柳息风朗声说:“司机师傅空调麻烦调低两度。”

司机师傅声音洪亮道:“好嘞。”

柳息风这便又凑过去,挨着人讲话,吐气如兰,直往李惊浊耳朵眼里钻。

车上空间再大也只有那么大,李惊浊躲不过,半个身体全麻了,好不容易等车开到城市中,以充电线坏了为由下车买新线,这才逃过一劫。

及至老屋,两人下车,李惊浊第一件事便是想着给手机充电,好给家里打电话。

柳息风在他身后逗他,两人说笑着进门,可没想到方一进堂屋,李惊浊便看见一个熟悉的背影在抽烟。

那背影从前很高大,现在竟像是变得矮小了一些。

说笑声戛然而止。

李惊浊张了张口,声音像卡在嗓子里:“……爸。”

那背影闻声转过身来,看见了李惊浊,还有李惊浊身后的柳息风。

他看着他们,沉着脸抽了口烟,掐灭烟头,丢到还残留着脏污血迹的地板上,然后两步走过去给了李惊浊一个耳光,说:“全家人都在客厅里等你。
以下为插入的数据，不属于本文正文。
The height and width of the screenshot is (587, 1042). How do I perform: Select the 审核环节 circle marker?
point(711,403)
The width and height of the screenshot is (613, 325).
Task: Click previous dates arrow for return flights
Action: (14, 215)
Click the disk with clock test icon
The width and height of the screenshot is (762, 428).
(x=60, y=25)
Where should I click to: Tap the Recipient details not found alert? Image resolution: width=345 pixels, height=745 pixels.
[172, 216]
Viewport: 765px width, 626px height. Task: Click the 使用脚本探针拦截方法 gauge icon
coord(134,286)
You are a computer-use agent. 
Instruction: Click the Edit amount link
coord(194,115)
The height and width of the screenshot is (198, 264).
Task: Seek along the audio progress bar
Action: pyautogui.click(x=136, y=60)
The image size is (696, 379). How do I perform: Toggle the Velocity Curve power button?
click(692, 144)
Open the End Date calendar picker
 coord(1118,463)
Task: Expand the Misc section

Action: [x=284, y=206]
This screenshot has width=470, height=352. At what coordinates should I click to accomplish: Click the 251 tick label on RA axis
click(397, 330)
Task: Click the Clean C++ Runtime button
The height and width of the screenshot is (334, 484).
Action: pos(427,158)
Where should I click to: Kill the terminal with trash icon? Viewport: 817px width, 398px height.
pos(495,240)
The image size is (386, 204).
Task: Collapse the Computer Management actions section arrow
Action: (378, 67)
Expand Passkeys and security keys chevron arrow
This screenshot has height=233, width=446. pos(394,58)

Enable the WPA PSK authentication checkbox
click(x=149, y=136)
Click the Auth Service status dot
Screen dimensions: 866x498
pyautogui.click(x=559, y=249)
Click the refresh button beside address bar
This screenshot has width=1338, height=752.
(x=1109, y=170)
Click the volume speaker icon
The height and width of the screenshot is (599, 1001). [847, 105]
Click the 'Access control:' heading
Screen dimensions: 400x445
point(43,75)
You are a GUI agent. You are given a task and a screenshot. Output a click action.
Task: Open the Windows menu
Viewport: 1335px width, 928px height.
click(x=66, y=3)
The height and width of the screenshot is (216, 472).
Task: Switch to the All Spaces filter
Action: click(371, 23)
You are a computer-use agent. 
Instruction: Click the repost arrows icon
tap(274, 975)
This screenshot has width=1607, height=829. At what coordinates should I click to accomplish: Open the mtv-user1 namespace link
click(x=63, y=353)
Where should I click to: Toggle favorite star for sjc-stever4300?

”

五十拾拐杖

李惊浊有十几年没有挨过打了。

他被那一巴掌扇得反应不过来,不知道到底哪一件事值得他父亲动手。

李父打完,隐约有些后悔,可看李惊浊那不知悔改的样子,心中又起了火。

他说:“不晓得我为什么打你?还要我跟你汇报事情经过?一个大队,一个镇,一个县,能有多大?都是熟人。

救护车闹得左邻右里都晓得了,一清早电话打到你爷爷那里,讲救护车从我们家拉走了人,地上一地的血。

我给你打电话,关机。

你爷爷奶奶急得饭都吃不下,全家人当天赶到县医院,却找不到你的人,打听了半天才打听出你是跟些什么地痞流氓一起去的医院,又做了什么检查、买了什么药。

这几天,你不晓得他们是怎么过的,不晓得有多少人在找你。”

李惊浊想解释,李父却打断道:“不用讲了。

讲已经发生的事情没有意义,我只想听以后。

你现在去客厅,讲讲以后你打算怎么办。”

李惊浊回过头,目光触及了柳息风的嘴唇、鼻子,然后上抬到眼睛。

四目相对,李惊浊只能讲一句“等我一下”

,其他无法出口的话都存在眼睛里。

柳息风想讲什么,可终于没有讲,想上前去,也终于没有上前。

他怕越发激怒了李父,让李惊浊更不好过,也明白了李惊浊的眼神,于是默默地退出了堂屋,立在门前的烈日下等着。

这种时候,外人到底只能站在屋外。

李惊浊推开小客厅的门,在门刚开了一条缝时就先看到正对门坐着的母亲。

她憔悴得脱了相,瘦得有些撑不起平日穿的衣服。

李惊浊的一声妈还没喊出口,李夫人便站了起来,眼眶湿了。

紧接着他祖父祖母都站了起来,他们好像也都佝偻了下去,永远地,和他父亲一样,不可逆地变矮小了。

从没有为她自己流过泪的祖母流下了眼泪。

那含在眼中未落的泪和落出了眼眶的泪都是烫的,一下把李惊浊给烫醒了。